Mein Leben wäre ohne die Entdeckung von "A Love Supreme" im Winter 2005 sicherlich anders verlaufen, und trotzdem gibt es einen Vorläufer zu dieser Sternstunde, der für deren Entdeckung noch wichtiger war: das Debut des SF Jazz Collective, von einem Mitarbeiter des Media Markts Wiesbaden fälschlicherweise ins Electronica-Fach einsortiert und mit einem mich sehr neugierig machenden Coverartwork ausgestattet, brachte mich erstens zum Jazz und dadurch zweitens zu "A Love Supreme". Einmal eigetaucht, gab es keinen Weg zurück. Bis heute versuche ich es vor allem mir selbst zu erklären, was die Faszination ausmacht. Was bringt mich dazu, schon ab der ersten gespielten Note von "Acknowledgment" funkensprühend von diesem Klang eingenommen zu werden? Bis heute bleibe ich mir eine zufriedenstellende Erklärung schuldig. Vielleicht ist es auch schlicht zu akzeptieren, manchmal einfach keine Antworten zu haben.
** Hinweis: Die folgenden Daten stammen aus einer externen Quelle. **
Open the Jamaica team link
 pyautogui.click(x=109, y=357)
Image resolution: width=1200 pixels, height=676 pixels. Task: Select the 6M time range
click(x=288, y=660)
Dass wir im Jahre 2018 überhaupt nochmal über Coltrane im Rahmen einer Jahresbestenliste sprechen müssen, grenzt an ein Wunder, das der Saxofonist und Weggefährte Coltranes Sonny Rollins mit dem Fund einer neuen Kammer in der Cheops-Pyramide vergleicht. Die Aufnahmen der vielleicht größten Jazzband aller Zeiten mit Elvin Jones am Schlagzeug, Jimmy Garrison am Bass und McCoy Tyner am Piano fanden im Jahr 1963 in den Studios des legendären Produzenten Rudy van Gelder statt - und verschwanden danach für 55 Jahre im Nirgendwo. Coltrane stieß 1961 zum damals neu gegründeten Impulse!-Label und es mag nun trefflich darüber spekuliert werden, warum die beiden Chefs Bob Thiele und Creed Taylor die Aufnahmen nicht veröffentlichten. Tatsächlich geschah noch weitaus Schlimmeres als nur das: nachdem die Mastertapes zunächst einige Jahre im Archiv des Labels lagerten, wurden die Bänder im Zuge von Aufräumarbeiten wegen Platzmangels zerstört. So ist es lediglich Rudy van Gelder zu verdanken, heute in die Geschichte zurück hören zu können: er überließ dem Saxofongiganten nach Abschluss der Session einen Originalabzug der Aufnahmen, der sich nun wieder im Nachlass von Coltranes verstorbener ersten Frau Naima wieder fand. Coltranes Sohn Ravi vollendete die Produktion für diese Wiederveröffentlichung.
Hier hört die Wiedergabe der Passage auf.